I tell the doctor about my shortness of breath. But he wants to talk about blood sugar and cholesterol. He is irritated that I did not get a full laboratory panel. If you do not get a fasting blood sugar and the complete cholesterol panel, we cannot see where your levels have been.

Okay, sure. Now how about this shortness of breath?

He motions for me to get onto the examination table. As a rule, Dr. Yoanes does not speak. He motions with one hand. He proceeds to perform a cursory neurologic exam.

I pass with flying colors, I think, at least for a neurologically compromised person. Yay.

I begin again to describe my earlier experience in the ER and what brought me there.

What is your typical activity level, he asks?

Oh God. 

This started like 3 days ago, I tell him. I started to feel like I couldn't get enough air. Each day it got worse. As soon as I go outdoors, I can't breathe. I struggle to get a breath. I start to feel panicked.

Ah, the doctor says. 

That could be it!

Mm, he says. 

He gives me two prescriptions. One for atorvastatin, a cholesterol lowering agent. A second for something called clobazam. And says goodbye.
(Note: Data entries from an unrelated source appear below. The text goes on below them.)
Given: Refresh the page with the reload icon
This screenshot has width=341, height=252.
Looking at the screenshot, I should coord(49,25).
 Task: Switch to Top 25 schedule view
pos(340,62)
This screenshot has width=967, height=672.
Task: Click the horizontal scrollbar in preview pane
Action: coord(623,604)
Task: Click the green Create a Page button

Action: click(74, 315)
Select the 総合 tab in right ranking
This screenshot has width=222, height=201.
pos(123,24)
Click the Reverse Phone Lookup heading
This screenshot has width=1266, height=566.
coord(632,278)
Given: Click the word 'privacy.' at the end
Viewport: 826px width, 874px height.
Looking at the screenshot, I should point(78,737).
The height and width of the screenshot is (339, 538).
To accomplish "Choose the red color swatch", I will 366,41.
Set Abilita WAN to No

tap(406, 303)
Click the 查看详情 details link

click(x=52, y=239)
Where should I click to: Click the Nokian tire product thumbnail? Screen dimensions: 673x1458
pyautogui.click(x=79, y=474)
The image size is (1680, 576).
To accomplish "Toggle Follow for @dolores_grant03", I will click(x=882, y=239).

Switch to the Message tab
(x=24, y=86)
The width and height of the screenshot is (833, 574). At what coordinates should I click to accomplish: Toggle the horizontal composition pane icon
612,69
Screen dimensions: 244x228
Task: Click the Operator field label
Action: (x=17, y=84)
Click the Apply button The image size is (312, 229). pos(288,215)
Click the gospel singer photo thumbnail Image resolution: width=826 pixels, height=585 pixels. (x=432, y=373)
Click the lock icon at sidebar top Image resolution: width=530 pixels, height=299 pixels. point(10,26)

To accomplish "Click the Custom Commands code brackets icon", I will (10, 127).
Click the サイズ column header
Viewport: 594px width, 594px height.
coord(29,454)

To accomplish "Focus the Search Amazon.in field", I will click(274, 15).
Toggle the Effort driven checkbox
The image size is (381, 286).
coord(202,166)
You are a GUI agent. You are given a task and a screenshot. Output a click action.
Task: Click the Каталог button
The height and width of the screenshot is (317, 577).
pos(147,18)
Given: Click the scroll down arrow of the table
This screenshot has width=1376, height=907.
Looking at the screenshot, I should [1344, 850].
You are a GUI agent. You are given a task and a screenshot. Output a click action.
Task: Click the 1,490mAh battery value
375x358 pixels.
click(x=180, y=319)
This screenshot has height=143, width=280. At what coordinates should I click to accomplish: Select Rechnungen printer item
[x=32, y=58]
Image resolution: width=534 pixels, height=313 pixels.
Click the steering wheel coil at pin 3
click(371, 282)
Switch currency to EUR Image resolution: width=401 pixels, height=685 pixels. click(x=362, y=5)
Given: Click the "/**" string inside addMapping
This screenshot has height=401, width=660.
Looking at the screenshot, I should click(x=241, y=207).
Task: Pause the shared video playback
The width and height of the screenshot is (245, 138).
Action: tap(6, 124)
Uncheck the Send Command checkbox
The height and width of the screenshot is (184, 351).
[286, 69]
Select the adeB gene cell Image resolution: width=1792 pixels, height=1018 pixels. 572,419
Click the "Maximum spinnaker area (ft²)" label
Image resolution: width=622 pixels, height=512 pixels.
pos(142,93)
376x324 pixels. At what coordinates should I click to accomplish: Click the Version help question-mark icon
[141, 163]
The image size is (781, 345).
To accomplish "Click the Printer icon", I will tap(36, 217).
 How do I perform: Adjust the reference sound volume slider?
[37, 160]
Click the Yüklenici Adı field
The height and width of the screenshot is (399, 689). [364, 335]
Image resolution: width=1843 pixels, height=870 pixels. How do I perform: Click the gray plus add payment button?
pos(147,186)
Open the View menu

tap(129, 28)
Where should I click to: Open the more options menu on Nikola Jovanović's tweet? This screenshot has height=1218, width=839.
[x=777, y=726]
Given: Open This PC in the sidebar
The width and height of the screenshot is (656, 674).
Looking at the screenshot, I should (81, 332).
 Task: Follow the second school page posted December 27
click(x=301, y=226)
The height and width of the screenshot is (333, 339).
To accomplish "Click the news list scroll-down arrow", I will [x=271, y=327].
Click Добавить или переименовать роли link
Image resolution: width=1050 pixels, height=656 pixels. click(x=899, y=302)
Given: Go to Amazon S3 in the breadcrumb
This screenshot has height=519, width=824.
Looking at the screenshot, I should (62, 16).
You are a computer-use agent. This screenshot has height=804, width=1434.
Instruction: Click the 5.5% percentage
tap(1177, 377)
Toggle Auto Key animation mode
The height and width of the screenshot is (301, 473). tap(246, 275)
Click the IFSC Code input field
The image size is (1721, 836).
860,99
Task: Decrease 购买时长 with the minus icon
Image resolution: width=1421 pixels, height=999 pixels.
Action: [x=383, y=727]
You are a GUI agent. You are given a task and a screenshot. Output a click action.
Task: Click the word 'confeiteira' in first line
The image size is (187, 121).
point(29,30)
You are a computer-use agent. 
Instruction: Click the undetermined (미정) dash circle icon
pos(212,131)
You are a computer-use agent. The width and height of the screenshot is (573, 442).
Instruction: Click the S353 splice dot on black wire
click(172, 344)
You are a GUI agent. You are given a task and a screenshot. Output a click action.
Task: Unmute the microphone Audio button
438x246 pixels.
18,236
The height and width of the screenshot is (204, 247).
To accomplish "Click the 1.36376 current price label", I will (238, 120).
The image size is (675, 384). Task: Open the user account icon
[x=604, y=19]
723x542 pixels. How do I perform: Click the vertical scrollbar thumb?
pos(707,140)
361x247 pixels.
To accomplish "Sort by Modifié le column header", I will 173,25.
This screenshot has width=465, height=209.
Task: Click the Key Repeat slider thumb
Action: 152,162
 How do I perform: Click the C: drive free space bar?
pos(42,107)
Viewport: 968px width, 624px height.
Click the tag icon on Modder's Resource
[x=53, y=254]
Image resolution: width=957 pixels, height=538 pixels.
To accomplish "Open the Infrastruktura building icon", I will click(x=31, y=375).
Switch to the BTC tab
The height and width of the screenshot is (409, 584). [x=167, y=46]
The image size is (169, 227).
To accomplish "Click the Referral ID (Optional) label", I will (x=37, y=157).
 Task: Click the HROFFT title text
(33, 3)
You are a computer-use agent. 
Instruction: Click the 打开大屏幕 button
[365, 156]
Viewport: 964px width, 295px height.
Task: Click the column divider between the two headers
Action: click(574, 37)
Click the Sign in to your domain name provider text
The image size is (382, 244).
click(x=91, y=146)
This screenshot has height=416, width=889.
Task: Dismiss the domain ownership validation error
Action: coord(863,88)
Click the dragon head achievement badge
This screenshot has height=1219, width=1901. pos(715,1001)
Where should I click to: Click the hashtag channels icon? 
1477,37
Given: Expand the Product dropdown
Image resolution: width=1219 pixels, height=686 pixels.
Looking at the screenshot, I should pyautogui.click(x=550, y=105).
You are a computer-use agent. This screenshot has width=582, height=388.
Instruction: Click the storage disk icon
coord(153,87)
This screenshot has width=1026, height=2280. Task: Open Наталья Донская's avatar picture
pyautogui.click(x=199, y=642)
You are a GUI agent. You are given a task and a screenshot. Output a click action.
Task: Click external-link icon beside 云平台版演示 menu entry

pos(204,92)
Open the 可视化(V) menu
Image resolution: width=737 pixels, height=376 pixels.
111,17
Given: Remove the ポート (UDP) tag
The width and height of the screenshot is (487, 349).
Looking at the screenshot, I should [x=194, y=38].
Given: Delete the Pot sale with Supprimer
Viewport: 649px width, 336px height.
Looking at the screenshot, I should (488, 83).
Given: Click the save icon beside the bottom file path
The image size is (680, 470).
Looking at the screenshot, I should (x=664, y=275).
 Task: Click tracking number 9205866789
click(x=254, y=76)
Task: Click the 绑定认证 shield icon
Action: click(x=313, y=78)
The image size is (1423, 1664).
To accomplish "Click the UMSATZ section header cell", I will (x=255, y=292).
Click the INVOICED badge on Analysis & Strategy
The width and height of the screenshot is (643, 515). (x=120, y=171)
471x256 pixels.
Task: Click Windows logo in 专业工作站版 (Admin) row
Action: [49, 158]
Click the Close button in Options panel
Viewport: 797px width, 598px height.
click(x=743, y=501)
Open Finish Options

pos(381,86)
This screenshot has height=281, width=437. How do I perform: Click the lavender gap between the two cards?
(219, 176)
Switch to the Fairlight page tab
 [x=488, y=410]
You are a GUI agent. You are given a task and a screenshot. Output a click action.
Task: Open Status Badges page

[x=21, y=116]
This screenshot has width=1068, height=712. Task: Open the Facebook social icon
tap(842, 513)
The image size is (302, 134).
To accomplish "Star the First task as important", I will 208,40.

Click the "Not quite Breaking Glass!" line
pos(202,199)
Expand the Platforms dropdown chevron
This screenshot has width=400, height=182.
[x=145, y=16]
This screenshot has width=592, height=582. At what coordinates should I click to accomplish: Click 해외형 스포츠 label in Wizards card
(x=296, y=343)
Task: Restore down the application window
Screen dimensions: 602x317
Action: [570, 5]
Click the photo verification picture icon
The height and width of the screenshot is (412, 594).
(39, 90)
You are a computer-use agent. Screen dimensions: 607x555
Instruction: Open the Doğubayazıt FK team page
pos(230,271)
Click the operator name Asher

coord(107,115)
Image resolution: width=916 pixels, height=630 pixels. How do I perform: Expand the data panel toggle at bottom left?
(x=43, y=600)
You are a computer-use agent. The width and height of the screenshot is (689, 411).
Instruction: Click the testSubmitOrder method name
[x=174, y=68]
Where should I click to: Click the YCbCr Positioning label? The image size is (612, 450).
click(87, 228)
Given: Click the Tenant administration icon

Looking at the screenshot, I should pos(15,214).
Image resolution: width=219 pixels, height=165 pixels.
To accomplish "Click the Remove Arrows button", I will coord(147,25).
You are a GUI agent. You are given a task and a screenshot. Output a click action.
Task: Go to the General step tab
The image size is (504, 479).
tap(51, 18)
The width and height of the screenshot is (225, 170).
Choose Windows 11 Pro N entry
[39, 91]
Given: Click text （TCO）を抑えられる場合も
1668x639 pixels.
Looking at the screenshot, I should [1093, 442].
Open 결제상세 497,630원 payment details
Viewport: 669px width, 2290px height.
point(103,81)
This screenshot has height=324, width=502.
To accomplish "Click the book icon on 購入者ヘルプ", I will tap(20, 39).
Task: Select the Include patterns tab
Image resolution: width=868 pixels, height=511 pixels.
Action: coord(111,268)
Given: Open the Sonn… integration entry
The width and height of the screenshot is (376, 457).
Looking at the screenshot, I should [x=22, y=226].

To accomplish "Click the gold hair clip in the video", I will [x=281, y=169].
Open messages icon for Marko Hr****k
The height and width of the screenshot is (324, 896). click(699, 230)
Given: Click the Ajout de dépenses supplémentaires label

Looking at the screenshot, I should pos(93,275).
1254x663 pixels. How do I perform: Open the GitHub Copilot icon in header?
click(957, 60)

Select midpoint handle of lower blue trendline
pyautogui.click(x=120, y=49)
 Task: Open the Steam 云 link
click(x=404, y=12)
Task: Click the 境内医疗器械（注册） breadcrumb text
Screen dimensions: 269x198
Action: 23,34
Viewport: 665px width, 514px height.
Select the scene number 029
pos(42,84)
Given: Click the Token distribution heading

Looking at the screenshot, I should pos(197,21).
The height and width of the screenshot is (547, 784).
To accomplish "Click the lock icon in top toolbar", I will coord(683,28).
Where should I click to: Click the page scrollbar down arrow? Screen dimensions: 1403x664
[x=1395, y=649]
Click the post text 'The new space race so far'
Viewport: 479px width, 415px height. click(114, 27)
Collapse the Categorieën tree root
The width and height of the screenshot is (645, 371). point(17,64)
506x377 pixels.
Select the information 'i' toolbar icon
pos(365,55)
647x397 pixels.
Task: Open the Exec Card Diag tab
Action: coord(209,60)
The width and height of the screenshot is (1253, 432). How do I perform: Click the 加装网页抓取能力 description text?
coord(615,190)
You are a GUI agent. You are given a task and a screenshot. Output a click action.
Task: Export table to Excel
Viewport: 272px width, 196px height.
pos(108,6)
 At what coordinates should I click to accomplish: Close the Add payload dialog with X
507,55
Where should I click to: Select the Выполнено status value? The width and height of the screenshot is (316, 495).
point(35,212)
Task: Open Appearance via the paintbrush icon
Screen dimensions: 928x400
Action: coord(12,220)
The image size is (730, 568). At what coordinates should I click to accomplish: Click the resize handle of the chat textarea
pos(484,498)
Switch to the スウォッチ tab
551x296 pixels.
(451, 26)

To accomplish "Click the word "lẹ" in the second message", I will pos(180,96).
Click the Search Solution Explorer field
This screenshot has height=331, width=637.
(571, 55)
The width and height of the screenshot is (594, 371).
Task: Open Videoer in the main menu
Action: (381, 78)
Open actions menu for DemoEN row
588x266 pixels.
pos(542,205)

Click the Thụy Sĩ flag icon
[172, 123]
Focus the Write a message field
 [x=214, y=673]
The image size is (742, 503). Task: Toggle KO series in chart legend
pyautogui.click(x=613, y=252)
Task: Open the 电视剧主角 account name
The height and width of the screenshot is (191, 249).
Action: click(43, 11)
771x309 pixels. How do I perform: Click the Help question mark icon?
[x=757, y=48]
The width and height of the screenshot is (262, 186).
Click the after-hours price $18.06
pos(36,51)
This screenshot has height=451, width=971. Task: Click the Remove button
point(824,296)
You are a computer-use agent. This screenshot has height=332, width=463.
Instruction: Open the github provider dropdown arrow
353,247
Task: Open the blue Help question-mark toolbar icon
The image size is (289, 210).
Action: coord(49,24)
On arriving home, I look up the med.

Clobazam: A benzodiazepine, typically given for panic disorder. 

Patient, heal thyself.

6 comments:

Christoph said...

I hate to say it and I am sure u already know but my first idea is „quit smoking“

Anonymous said...

I thought only the American medical system treated people like dumbshit pieces of meat, and arrogantly ignored their complaints in favor of their own biases. I was wrong.

R.W. Boughton said...

Chris--Stopping or decreasing smoking in a good idea in any case, you are right. Apparently, however, it is not related to this current problem, given the clear xray and the normal ekg.

R.W. Boughton said...

Anonymous--LOL. Yes, you were😉

MB said...

A bit of steroids might help with a lot of your symptoms.

R.W. Boughton said...

MB--Yes you are right, although I have to be careful with steroids because of my stomach ulcer.